ÉNONCÉ DU PROBLÈME A
D'après l'extrait source, sur le territoire de quelle commune les assignations à résidence de M. et Mme E... ont-elles été prolongées ?

++++ EXTRAIT SOURCE ++++

France | France, Conseil d'État, Juge des référés, formation collégiale, 17 mars 2017, 408899


Vu la procédure suivante :

M. F...E...et Mme A...C...épouse E...ont demandé au juge des référés du tribunal administratif de Lille, statuant sur le fondement de l'article L. 521-2 du code de justice administrative, en premier lieu, de suspendre l'exécution des arrêtés du 20 décembre 2016 par lesquels le ministre de l'intérieur a prolongé leurs assignations à résidence sur le territoire de la commune de Maubeuge (Nord), au-delà d'une année et pour une durée de 90 jours, avec obligation de présentation quotidienne au commissariat de police, en deuxième lieu de suspendre

l'exécution de la décision du 3 janvier 2017 refusant d'aménager les co...

Vu la procédure suivante :

M. F...E...et Mme A...C...épouse E...ont demandé au juge des référés du tribunal administratif de Lille, statuant sur le fondement de l'article L. 521-2 du code de justice administrative, en premier lieu, de suspendre l'exécution des arrêtés du 20 décembre 2016 par lesquels le ministre de l'intérieur a prolongé leurs assignations à résidence sur le territoire de la commune de Maubeuge (Nord), au-delà d'une année et pour une durée de 90 jours, avec obligation de présentation quotidienne au commissariat de police, en deuxième lieu de suspendre l'exécution de la décision du 3 janvier 2017 refusant d'aménager les conditions d'assignation à résidence de M. E..., et enfin de suspendre l'exécution de l'arrêté du 24 janvier 2017 interdisant à M. E...d'entrer en contact avec M. B...D....

Par une ordonnance nos 1701154, 1701156 du 13 février 2017, le juge des référés du tribunal administratif a rejeté ces demandes.

Par une requête, un mémoire complémentaire et un mémoire en réplique, enregistrés les 14 et 16 mars 2017 au secrétariat du contentieux du Conseil d'Etat, M. et Mme E... demandent au juge des référés du Conseil d'Etat, statuant sur le fondement de l'article L. 521-2 du code de justice administrative :

1°) d'annuler cette ordonnance ;

2°) statuant comme juge des référés, de faire droit à leurs demandes de première instance ;

3°) de mettre à la charge de l'Etat le versement à la SCP Baraduc, Duhamel, Rameix, leur avocat, de la somme de 3 000 euros au titre de l'article L. 761-1 du code de justice administrative et de l'article 37 de la loi du 10 juillet 1991, sous réserve qu'elle renonce au bénéfice de la part contributive de l'Etat au titre de l'aide juridictionnelle.

++++

ÉNONCÉ DU PROBLÈME B
Recopiez les enregistrements de la ligne contenant « This screenshot has » jusqu'à la fin des enregistrements, ces deux bornes comprises et rien d'autre, consignes incluses, en décalant de 54 chaque coordonnée des réponses. Laissez les images de côté dans votre réponse, s'il vous plaît.

++++ DONNÉES À TRAITER ++++

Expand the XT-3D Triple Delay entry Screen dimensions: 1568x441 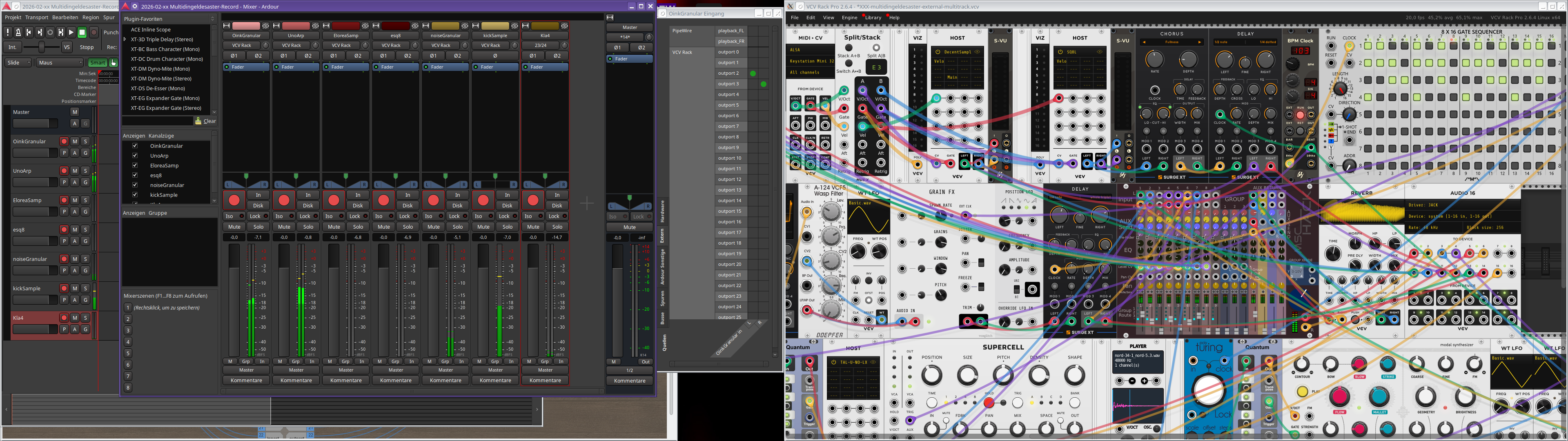[x=125, y=40]
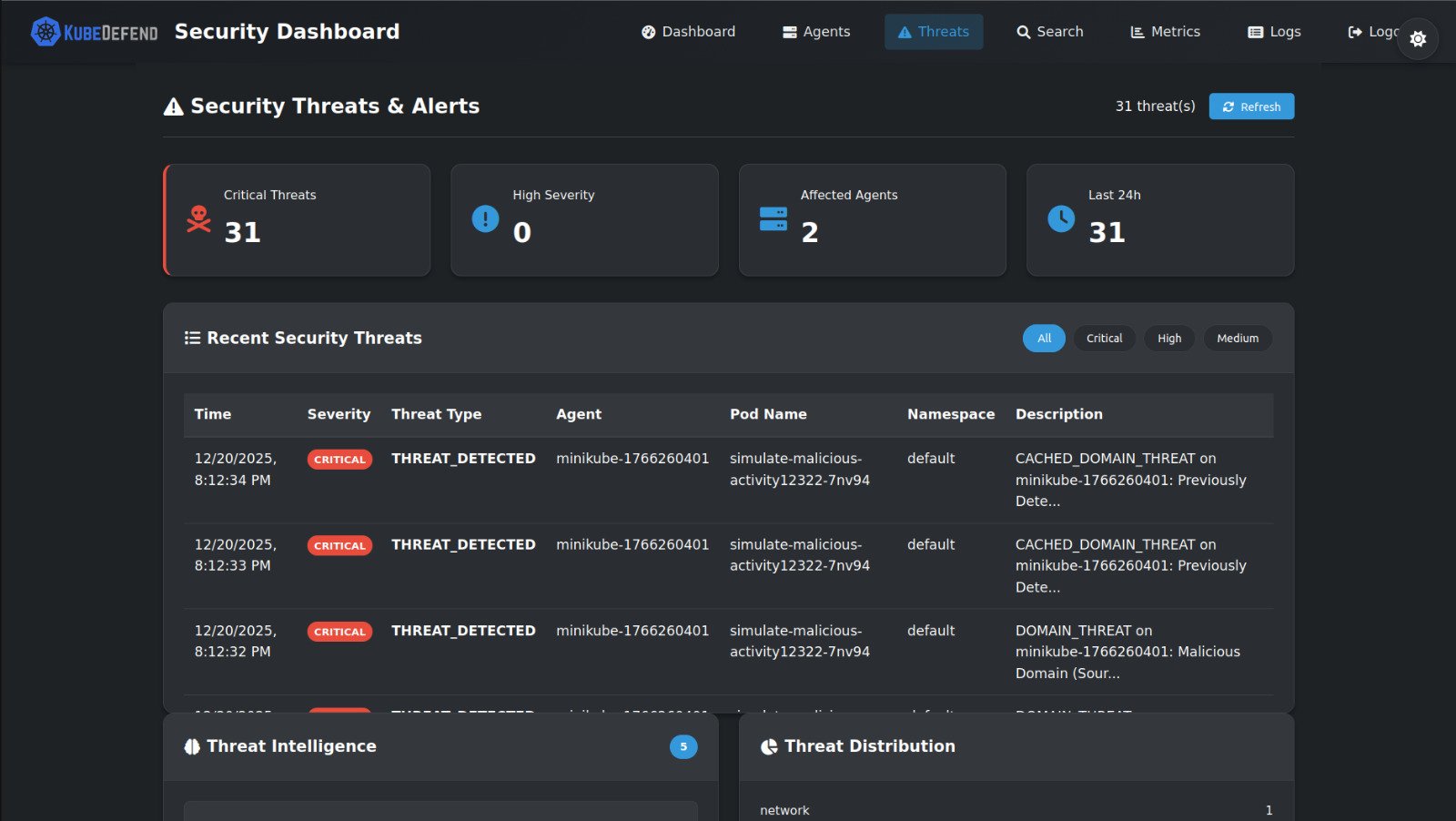Click the KubeDefend logo icon
Screen dimensions: 1456x821
point(46,32)
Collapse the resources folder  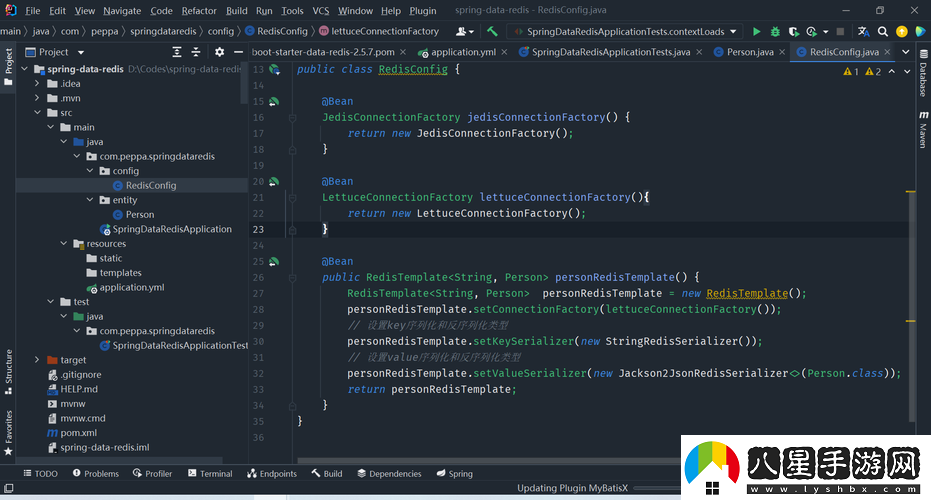pyautogui.click(x=64, y=244)
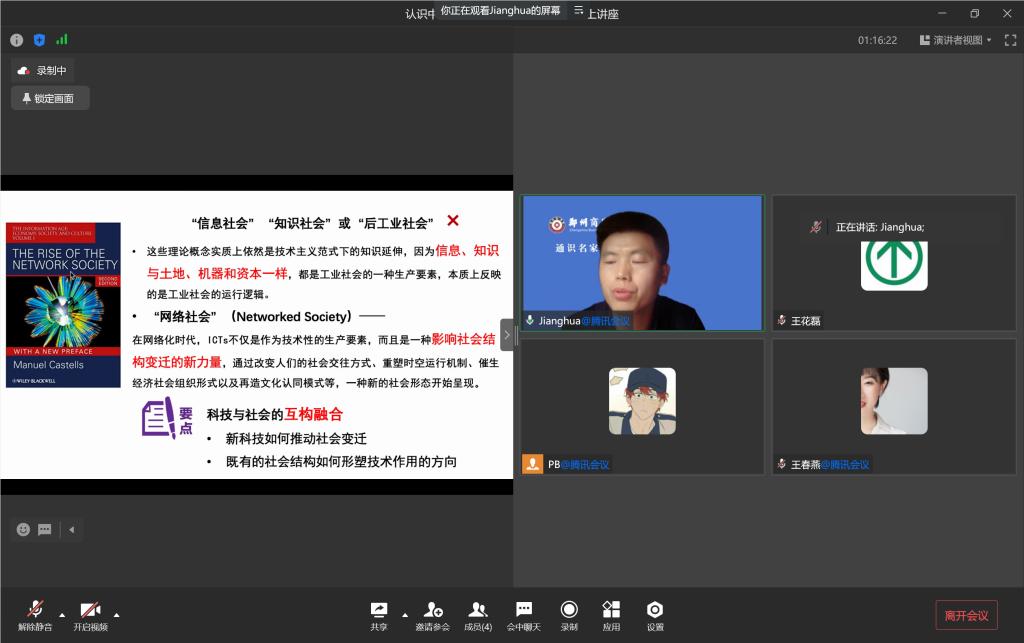
Task: Click the 录制中 recording status button
Action: pos(42,70)
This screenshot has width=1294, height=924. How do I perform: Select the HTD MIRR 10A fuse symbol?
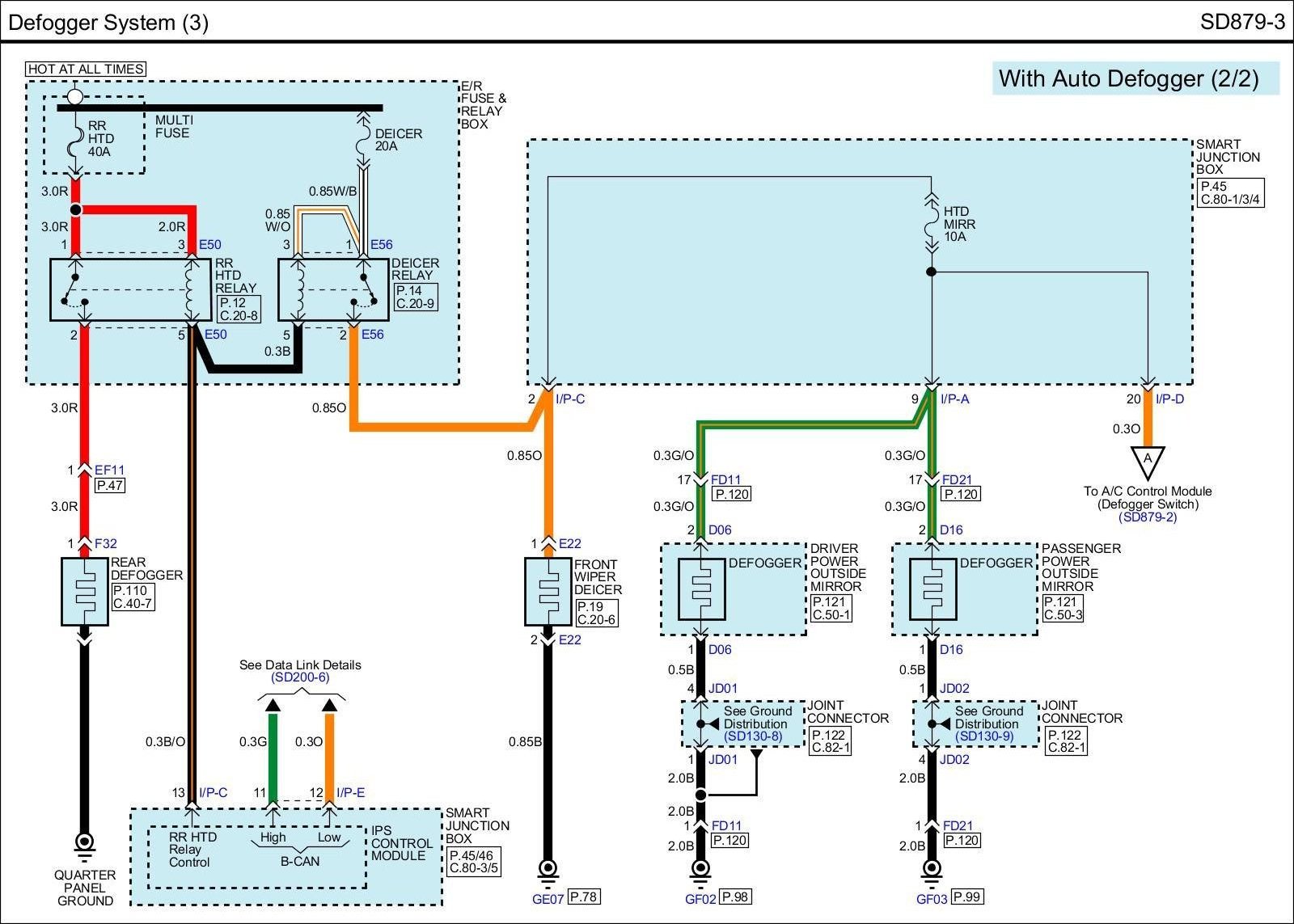932,223
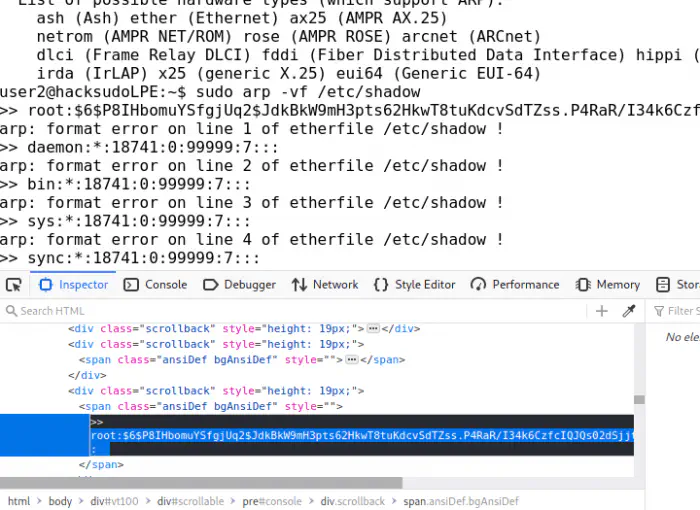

++++

SOLUTION COMPLÈTE A
Maubeuge (Nord).

SOLUTION COMPLÈTE B
This screenshot has width=1294, height=924. How do I perform: Select the HTD MIRR 10A fuse symbol?
986,277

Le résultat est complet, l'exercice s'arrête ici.